(453a) Prediction of Mean Ionic Activity Coefficient of NaCl-H2O System at High Concentrations Using Molecular Dynamics Simulations

Aqueous electrolyte thermodynamic models are extensively use to correlate and predict the liquid phase non-ideality for many industrial applications such as hydraulic fracturing, desalination, electrodialysis, e-waste and nuclear waste treatment, etc. Among the electrolyte thermodynamic models, Pitzer model [1] and electrolyte non-random two liquid (eNRTL) model [2] are the two most widely used models for aqueous electrolytes as the thermodynamic models for NaCl-H₂O to predict mean ionic activity coefficient.
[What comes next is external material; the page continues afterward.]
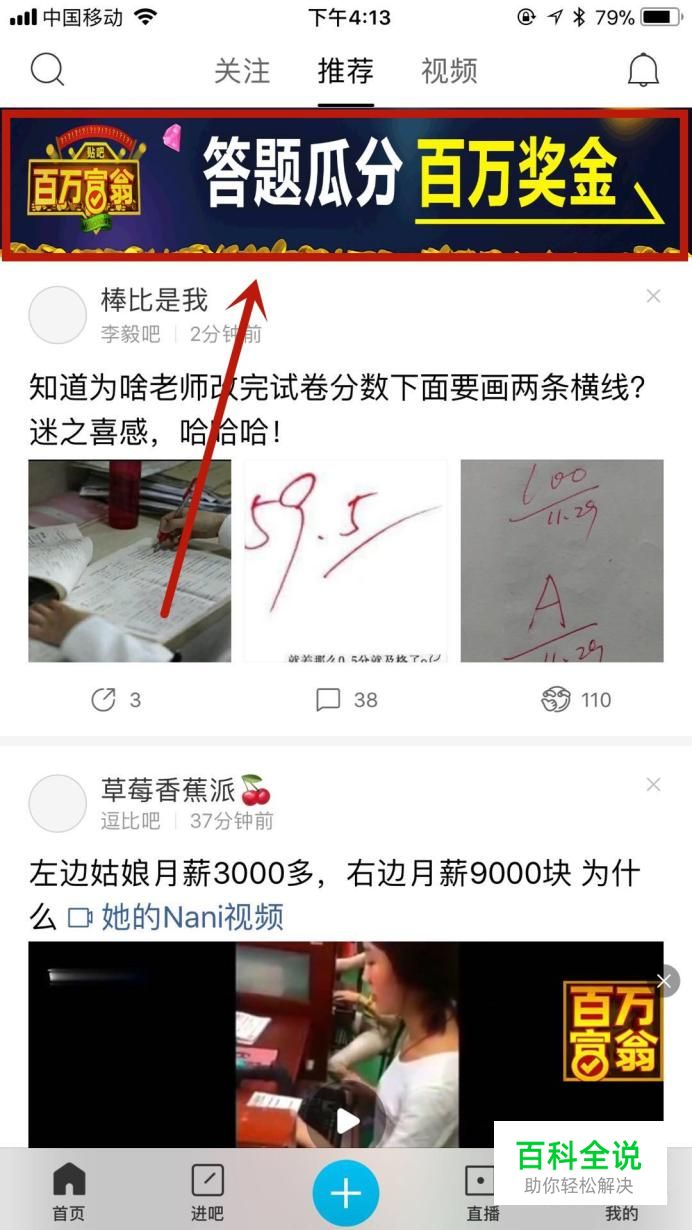Create a new post with plus button

pos(346,1193)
The Pitzer model is valid up to 6 molal whereas the eNRTL model claims to extrapolate up to pure salt. Specifically, for NaCl in water, the Pitzer model predicts a very sharp increase in mean ionic activity coefficient of NaCl after 6 molal. In contrast, the eNRTL model suggests the NaCl mean ionic activity coefficient should increase to a maximum and then decline with further increase in NaCl concentration. In this work, we use Molecular Dynamics simulations to calculate the mean ionic activity coefficient of aqueous NaCl system at 298.15 K and compare the predictions with those from the two thermodynamic models. The mean ionic activity coefficient is determined using the Kirkwood-Buff method [3]. The Kirkwood-Buff Force Field (KBFF) [4] parameters for NaCl are optimized to reproduce the NaCl lattice dimensions, ion to water oxygen contact distances, and Kirkwood-Buff Integral (KBI) which is related to mean ionic activity coefficient of aqueous NaCl solution. The predictions of the NaCl mean ionic activity coefficient beyond 6 molal from the Kirkwood-Buff method are found to be in line with the eNRTL model extrapolation and differ from the Pitzer model extrapolation.

References

[1] K.S. Pitzer, J.C. Peiper, and R.H. Busey, "Thermodynamic Properties of Aqueous Sodium Chloride Solutions," Journal of Physical and Chemical Reference Data, vol. 13, pp. 1-102, 1984.

[2] Y. Yan and C.-C. Chen, "Thermodynamic representation of the NaCl + Na₂SO₄ + H₂O system with electrolyte NRTL model," Fluid Phase Equilibria, vol. 306, pp. 149-161, 2011.

[3] J.G. Kirkwood and F.P. Buff, "The statistical mechanical theory of solutions. I," Journal of Chemical Physics, vol. 19, pp. 774-777, 1951.

[4] S. Weerasinghe and P.E. Smith, "A Kirkwood–Buff derived force field for sodium chloride in water," Journal of Chemical Physics, vol. 119, pp. 11342-11349, 2003.